3. To our disappointment, “fun stuff” (surfing, skateboarding, painting our miniatures, singing, reading, socialising) was always the first to get bumped off the to-do list. 2017’s priorities list will include these things up the top.
4. Some days – even weeks – were total write-offs. Unproductive disasters. During those times, achieving anything at all felt impossible. But thankfully moments don’t matter when you zoom out and look at the big picture. I heard Tony Robbins say (no idea whose quote it actually is) that, “We overestimate how much we can do in a year and underestimate how much we can achieve in a decade.” Good, right?!
The moral of the story?
Savings and financial freedom start with budgets.
Dream bodies start with better diet choices and gentle exercise.
Career achievements start with goals and constant training/development.
Nothing worth achieving ever happens overnight. A lot of what “fell into place” for me this year was YEARS of work (and embarrassing mistakes) in the making.
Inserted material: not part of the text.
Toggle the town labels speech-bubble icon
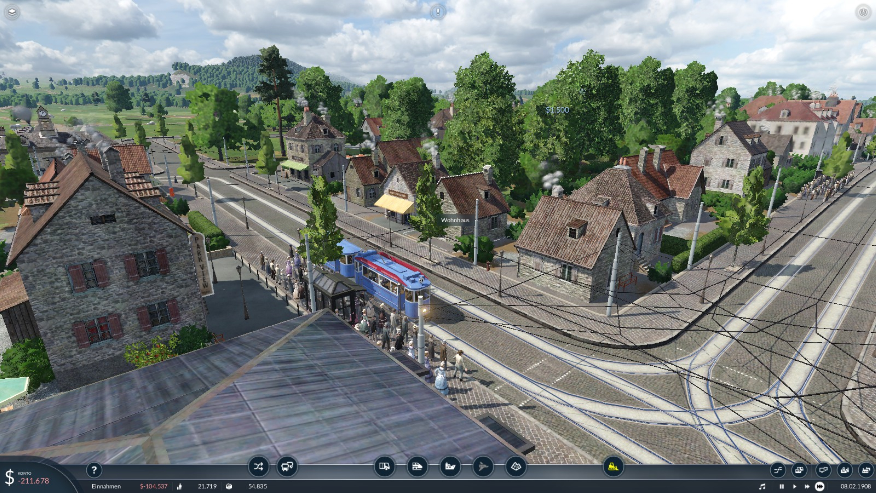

If you feel like you fell flat on your face in 2016 and want 2017 to be better, DON’T start the year with grandiose promises to yourself to transform everything overnight. Start with little stuff every day. Stuff that doesn’t require melodramatic Facebook posts or investments in overpriced gym equipment.
And most importantly, when you find yourself getting busy and stressed, ask yourself, “Do I really need to be doing this? Is it making me happy or getting me closer to my goals?” If it isn’t, maybe it’s time to let it go. Marie Kondo your schedule, so to speak.